## Your instructions
Search the entries below for "Toggle". Report each line where it occurs.
/---
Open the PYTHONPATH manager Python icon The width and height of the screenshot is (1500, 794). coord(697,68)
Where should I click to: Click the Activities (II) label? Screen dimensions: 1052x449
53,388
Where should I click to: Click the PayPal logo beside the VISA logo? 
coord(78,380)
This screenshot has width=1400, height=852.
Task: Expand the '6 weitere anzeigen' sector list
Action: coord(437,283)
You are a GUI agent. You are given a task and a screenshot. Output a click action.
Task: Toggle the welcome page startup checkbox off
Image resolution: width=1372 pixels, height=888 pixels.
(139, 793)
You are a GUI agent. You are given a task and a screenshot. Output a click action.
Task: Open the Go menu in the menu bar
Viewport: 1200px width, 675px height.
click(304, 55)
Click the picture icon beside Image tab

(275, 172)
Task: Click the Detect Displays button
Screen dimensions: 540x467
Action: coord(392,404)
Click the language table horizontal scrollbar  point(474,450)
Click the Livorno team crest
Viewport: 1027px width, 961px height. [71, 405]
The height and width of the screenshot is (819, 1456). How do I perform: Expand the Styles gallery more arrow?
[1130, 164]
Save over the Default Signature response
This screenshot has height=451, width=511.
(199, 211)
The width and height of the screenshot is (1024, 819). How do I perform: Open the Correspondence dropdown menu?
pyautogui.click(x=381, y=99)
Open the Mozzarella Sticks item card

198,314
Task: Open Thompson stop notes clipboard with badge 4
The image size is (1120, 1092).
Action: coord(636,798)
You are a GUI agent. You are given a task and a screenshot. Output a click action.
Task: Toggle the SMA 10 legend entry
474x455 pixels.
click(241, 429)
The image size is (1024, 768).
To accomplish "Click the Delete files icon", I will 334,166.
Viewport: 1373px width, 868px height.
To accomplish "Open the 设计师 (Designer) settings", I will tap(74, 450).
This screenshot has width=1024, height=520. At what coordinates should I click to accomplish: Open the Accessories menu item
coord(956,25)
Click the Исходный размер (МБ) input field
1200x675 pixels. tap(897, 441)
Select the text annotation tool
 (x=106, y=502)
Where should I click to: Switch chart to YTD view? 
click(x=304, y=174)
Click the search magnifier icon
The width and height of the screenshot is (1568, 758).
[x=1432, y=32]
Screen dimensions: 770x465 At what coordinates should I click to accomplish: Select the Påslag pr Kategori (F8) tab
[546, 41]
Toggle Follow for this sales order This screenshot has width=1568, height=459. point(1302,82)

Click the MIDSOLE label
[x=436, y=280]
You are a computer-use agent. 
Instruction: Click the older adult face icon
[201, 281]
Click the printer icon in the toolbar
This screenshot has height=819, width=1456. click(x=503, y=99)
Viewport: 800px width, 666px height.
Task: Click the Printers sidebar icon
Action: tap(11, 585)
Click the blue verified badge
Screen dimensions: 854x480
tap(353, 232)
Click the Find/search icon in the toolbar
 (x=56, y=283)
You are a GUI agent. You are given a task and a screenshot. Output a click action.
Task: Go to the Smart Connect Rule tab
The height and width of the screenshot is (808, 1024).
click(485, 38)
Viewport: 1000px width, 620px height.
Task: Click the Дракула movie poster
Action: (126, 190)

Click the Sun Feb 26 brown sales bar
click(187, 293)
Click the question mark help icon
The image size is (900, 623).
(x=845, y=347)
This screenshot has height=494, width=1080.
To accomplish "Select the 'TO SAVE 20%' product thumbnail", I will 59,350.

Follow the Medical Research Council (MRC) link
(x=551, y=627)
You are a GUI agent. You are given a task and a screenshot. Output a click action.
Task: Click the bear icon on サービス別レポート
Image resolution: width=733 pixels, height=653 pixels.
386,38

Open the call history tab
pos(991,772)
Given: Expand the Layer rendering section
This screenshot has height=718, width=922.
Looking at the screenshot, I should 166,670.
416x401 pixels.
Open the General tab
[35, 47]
\---
## Solution below
Task: Toggle the welcome page startup checkbox off
Task: Toggle the SMA 10 legend entry
Toggle Follow for this sales order This screenshot has width=1568, height=459. point(1302,82)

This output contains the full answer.